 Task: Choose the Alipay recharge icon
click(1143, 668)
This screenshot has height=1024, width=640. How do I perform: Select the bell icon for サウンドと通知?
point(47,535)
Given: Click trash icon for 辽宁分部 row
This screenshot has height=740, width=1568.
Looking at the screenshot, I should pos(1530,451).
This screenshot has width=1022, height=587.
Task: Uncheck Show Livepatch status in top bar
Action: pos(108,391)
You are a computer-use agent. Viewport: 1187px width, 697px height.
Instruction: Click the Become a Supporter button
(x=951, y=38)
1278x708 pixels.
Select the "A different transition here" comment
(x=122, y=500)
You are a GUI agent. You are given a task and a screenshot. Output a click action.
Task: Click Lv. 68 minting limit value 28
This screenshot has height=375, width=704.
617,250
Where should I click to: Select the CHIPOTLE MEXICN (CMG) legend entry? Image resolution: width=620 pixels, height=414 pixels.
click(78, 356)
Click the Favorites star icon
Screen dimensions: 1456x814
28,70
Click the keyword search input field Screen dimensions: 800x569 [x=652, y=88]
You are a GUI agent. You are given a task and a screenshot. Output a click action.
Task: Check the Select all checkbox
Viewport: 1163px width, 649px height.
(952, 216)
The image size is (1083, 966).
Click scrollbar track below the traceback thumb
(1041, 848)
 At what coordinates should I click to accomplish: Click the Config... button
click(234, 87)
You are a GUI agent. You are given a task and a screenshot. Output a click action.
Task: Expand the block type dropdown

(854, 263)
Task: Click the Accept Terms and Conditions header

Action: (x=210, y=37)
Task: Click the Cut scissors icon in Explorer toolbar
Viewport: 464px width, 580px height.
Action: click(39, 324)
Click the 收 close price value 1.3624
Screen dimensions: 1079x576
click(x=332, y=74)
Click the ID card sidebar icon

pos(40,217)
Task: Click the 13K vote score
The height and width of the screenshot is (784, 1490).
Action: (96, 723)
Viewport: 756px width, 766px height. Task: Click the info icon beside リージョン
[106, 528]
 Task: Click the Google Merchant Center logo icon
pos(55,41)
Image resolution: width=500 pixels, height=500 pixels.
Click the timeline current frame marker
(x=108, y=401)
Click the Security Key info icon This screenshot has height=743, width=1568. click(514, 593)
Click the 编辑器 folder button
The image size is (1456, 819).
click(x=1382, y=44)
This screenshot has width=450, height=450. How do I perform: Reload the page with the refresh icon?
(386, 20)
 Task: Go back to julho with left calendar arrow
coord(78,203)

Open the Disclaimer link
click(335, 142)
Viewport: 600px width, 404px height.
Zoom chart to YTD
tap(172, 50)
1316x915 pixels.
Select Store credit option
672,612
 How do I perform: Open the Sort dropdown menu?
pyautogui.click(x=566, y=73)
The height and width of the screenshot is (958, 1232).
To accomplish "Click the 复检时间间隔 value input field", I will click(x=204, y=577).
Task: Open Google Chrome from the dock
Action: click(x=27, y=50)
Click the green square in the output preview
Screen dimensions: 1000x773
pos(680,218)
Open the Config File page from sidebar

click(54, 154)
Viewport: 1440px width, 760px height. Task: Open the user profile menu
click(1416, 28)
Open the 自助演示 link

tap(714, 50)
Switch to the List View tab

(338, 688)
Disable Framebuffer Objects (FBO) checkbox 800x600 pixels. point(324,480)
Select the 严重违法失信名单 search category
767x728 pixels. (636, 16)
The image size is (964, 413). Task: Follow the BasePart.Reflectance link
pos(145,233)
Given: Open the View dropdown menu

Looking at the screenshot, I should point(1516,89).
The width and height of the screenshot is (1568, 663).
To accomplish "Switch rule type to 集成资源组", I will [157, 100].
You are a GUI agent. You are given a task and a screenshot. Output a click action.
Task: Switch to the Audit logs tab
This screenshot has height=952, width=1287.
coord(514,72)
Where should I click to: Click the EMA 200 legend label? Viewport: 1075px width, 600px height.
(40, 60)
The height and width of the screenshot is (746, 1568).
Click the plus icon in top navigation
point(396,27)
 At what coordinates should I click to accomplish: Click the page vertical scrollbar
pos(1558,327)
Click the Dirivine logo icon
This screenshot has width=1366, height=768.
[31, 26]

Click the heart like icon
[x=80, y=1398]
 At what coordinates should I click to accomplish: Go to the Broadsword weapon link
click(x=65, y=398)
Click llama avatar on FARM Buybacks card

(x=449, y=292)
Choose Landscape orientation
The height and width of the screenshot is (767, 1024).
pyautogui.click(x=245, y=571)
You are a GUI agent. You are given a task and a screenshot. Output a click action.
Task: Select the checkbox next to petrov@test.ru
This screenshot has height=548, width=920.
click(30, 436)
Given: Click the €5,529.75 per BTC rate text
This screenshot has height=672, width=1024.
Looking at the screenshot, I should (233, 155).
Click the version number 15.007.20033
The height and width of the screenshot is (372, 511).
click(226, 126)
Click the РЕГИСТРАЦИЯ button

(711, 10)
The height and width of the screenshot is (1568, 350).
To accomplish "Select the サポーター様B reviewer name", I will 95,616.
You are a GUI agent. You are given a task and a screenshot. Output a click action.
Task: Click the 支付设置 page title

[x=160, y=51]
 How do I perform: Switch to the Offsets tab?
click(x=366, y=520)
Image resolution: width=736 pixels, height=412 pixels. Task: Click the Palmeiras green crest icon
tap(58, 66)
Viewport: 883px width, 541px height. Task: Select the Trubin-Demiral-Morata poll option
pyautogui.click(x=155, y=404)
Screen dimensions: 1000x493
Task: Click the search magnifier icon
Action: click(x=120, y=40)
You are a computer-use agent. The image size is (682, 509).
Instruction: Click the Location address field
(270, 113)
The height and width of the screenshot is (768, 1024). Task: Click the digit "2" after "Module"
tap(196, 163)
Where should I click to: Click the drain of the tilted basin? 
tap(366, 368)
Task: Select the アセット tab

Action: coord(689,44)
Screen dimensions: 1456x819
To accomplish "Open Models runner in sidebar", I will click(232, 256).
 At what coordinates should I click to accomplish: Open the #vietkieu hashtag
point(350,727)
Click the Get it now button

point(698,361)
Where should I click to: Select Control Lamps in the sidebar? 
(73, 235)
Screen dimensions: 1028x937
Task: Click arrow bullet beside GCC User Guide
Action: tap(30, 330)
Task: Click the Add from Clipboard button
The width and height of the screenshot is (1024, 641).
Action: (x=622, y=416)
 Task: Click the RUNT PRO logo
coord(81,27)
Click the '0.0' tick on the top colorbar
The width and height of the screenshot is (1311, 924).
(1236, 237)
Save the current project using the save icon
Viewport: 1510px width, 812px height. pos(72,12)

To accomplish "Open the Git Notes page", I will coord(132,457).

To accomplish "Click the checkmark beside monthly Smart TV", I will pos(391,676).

#####

● **PROBLEM DETAILS**
State how many lines of the entries above contain the string "Google", counting only matches with the same capitalization, and give the number alone.

● **ANSWER FOR THE TASK**
2